Denita Hartfield: On the Outside

U.S. Army Veteran

I’m not what people think a disabled veteran should look like.

Denita Hartfield enlisted in 1992 with plans to be career Army. With passion she moved through assignments, as an analyst, a weapons of mass destruction team leader and leadership training in global positioning systems. She deployed to Iraq for Operations Enduring Freedom and Iraqi Freedom. Then in May 2005 in Mosul, Iraq, her unit was ambushed and her vehicle was propelled into another vehicle.

SERIOUS INJURIES. WOUNDS THAT CAN'T ALWAYS BE SEEN.

A headache indicated that Denita had suffered a traumatic brain injury (TBI) along with cracked ribs and tailbone. She had no visible wounds, but she knew from the pain and ringing in her ears that she was badly hurt. Still, she hid and ignored the pain, not wanting to be sent home. Two weeks after the attack, she collapsed. Fluid had built up around her heart to such a degree that it stopped beating. Then the full extent of her injuries were diagnosed. For more than a year afterward, she endured multiple surgeries and physical therapy.

In 2007, she was medically discharged with an 80 percent service-connected disability rating. In California, Denita, who has a master’s degree in criminal justice and weapons of mass destruction, accepted a job as dean of students at a local business school. She continued to face hardships on the job — not due to her disabilities, but because those disabilities were not apparent. Administrators didn’t understand her injuries, absences or ongoing medical appointments.

[PAVE]...understood the struggles of veterans who work so hard to return to the workforce.

“I’d get ridiculed every time I had to go to a medical appointment,” she said. “I’m not what people think a disabled veteran should look like.” Ultimately, when asked to postpone surgery so her boss could take a personal trip, Denita had reached her limit and left the position.

EDUCATION, EXPERIENCE AND A LITTLE HELP FROM PAVE.

Like so many veterans with catastrophic injuries, an unfruitful two-year search for employment began; meanwhile she continued volunteering on behalf of veterans and speaking to policy makers about the need to assist returning combat veterans. 

Then in March 2011 she began receiving vocational assistance from Joan Haskins, a Paralyzed Veterans of America Operation PAVE (Paving Access for Veterans Employment) counselor. Haskins recognized how Denita’s experience and education made her an attractive candidate for employment.

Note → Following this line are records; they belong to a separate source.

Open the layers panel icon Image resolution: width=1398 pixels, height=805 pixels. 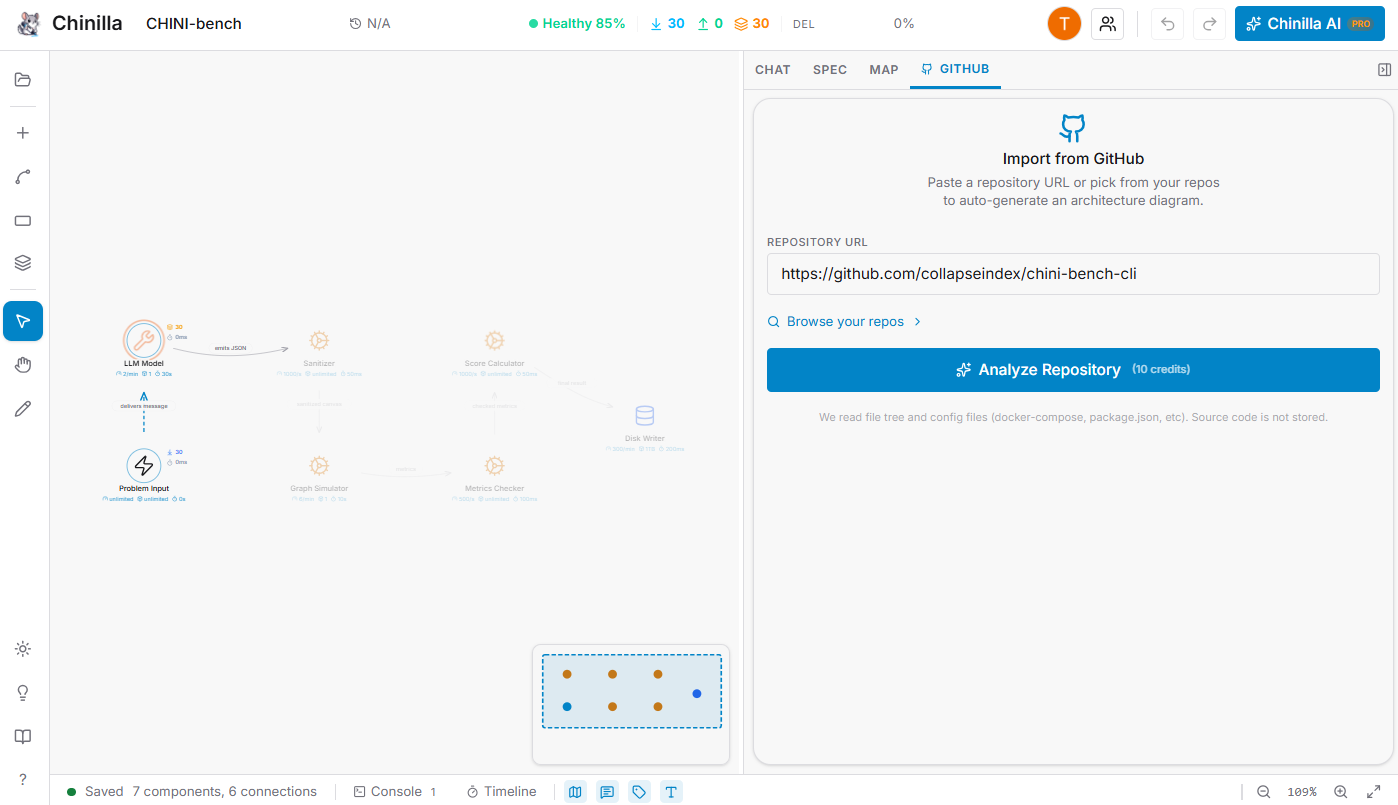point(23,263)
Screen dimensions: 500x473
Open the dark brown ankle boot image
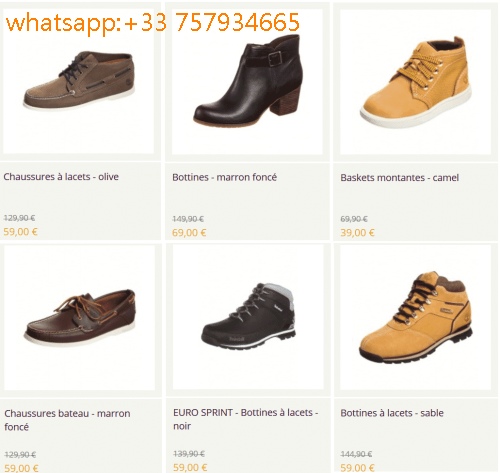point(247,82)
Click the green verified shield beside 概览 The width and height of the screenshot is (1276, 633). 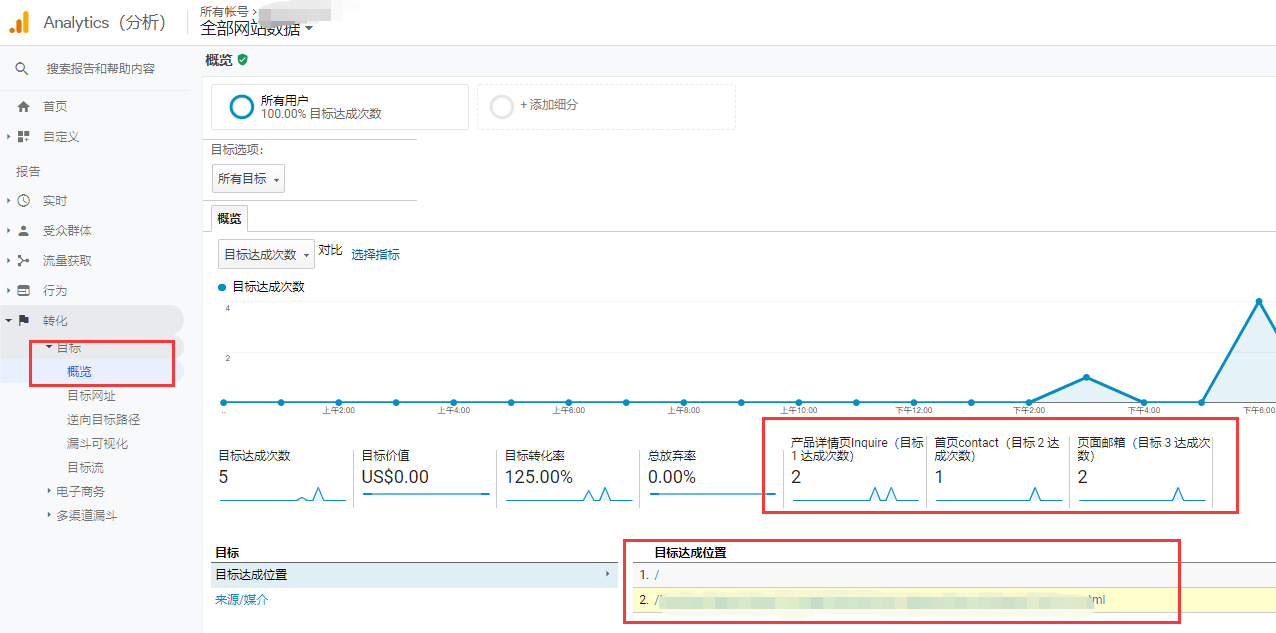[x=243, y=60]
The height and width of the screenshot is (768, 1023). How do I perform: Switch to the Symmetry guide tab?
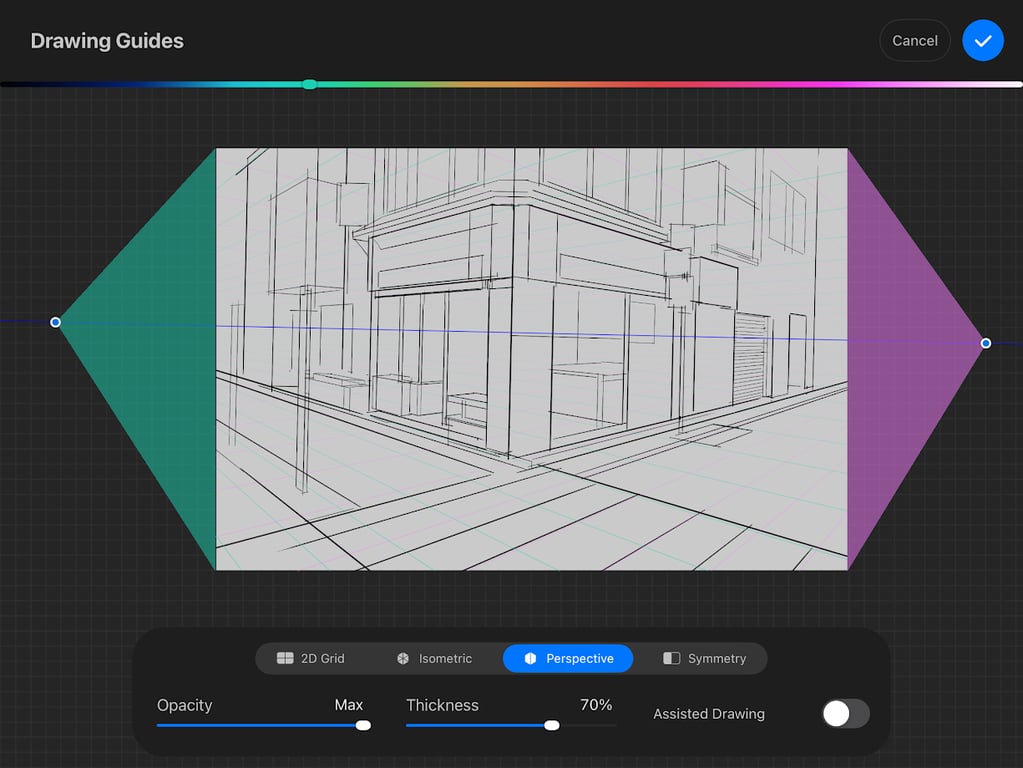pos(705,658)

I get the same sense of camaraderie that I felt in the military because we are all focused on the same objective: protecting and serving America...That’s all veterans want to do—continue to serve.

“[Joan] was so encouraging and honestly understood the struggles of veterans who work so hard to return to the workforce,” Denita says. Haskins corresponded with Denita every two weeks, sending links to employment opportunities, providing support documents to increase her visibility among applicants and keeping her engaged.

“I offered information, leads and support as she sought meaningful work which would capitalize on her military skills,” Haskins says. “The whole process of thinking about jobs, researching them, applying and waiting can take such a long time. Denita continued an aggressive job hunt, and I continued to share leads. It was not too long before her résumé and application packages were in front of company HR managers who recognized what Denita had to offer.”

AN IDEAL CANDIDATE. THE PERFECT JOB.

That July, Denita accepted a position with the Department of Justice; her top secret security clearance, military experience and education made her an ideal candidate. She cannot comment on the specifics but says the job is “perfect.”

Her chief, she says, praises her dedication and sense of urgency in everything she is presented, as well as her sense of strategy and calmness in high stress ordeals. And he is proud that she continues to serve veterans despite her new job.

“I get the same sense of camaraderie that I felt in the military because we are all focused on the same objective: protecting and serving America,” she says. “That’s all veterans want to do—continue to serve.”